If BENEFIT-ALS is a success, I think we are looking at a $20 stock. If it is a complete failure and the trial results are so bad that the product is dropped, I think that the stock drops in the short term to $3.00 to $4.00. There are many in-between scenarios depending on the data in which the Company sees enough encouragement that it proceeds to phase 3. In the latter case, I think there would be significant initial pressure on the stock as the market absorbs the news that the primary endpoint was not reached with statistical significance, but the stock could then bounce back after more careful analysis.

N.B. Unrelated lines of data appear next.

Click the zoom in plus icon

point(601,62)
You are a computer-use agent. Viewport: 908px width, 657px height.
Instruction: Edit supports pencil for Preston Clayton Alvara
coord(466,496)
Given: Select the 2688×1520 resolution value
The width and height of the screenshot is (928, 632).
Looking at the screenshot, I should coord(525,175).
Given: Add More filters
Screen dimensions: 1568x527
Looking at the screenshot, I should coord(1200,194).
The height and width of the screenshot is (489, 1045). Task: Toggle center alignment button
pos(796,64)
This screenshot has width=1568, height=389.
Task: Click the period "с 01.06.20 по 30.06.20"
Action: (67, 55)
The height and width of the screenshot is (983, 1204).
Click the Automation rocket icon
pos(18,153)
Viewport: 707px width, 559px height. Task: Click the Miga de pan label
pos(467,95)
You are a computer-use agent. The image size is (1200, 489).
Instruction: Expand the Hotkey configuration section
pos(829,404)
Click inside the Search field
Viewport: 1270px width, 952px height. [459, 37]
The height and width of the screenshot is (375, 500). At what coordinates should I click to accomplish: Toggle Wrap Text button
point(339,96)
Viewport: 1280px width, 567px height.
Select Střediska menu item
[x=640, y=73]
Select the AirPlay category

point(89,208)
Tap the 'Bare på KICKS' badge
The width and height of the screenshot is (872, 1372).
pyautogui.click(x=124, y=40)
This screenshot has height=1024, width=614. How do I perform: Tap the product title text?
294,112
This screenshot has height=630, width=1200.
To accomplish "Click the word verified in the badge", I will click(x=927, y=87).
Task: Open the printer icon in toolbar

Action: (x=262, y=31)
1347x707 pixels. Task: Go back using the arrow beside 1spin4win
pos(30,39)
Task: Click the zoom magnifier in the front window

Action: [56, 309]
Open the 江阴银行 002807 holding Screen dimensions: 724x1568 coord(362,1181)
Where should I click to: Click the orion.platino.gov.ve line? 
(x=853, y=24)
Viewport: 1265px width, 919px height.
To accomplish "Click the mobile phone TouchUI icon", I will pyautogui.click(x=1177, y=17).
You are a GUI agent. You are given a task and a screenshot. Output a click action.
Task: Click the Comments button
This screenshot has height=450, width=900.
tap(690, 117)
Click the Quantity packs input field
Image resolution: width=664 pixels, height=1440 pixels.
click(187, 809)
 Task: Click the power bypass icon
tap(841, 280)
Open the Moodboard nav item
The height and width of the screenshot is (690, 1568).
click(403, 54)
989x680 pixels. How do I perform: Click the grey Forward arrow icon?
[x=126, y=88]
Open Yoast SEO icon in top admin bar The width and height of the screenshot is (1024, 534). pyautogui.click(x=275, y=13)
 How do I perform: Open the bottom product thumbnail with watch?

Cytokinetics has another major asset with omecamtiv mecarbil that is being studied in heart failure. If omecamtiv is successful in phase 3, it meets one of the largest unmet medical needs in medicine and I see it as a multi-billion dollar drug. One interesting aspect of this investment situation is that Amgen, the licensee of omecamtiv mecarbil, is committed to paying Cytokinetics $300 million or so of milestones before commercialization. Much of this will probably relate to the filing of the NDA and approval of the NDA, but there could be a substantial in-flow before then. I would speculate that there could be milestone payments based on the decision to move into phase 3 and perhaps when the first and last patient is dosed. I can only guess at the amounts, but they could be in the $50 to $75 million range in 2015 and give CYTK a solid financial footing into 2016 and perhaps 2017.

If tirasemtiv fails and the stock go to $4.00 or some such price, I would view it as a buying opportunity based on the potential for omecamtiv mecarbil. If Amgen takes omecamtiv mecarbil into phase 3 in 2015, I could see the stock at $15.00 on this basis alone and with no value attributed to tirasemtiv. If omecamtiv mecarbil is then successful in phase 3, it could be a multi-billion product and Amgen probably buys the Company for $25 to $30 per share. This is a complex investment scenario but it is an excellent asymmetric upside investment. I suspect that I will be doing a lot of writing on CYTK in 2014.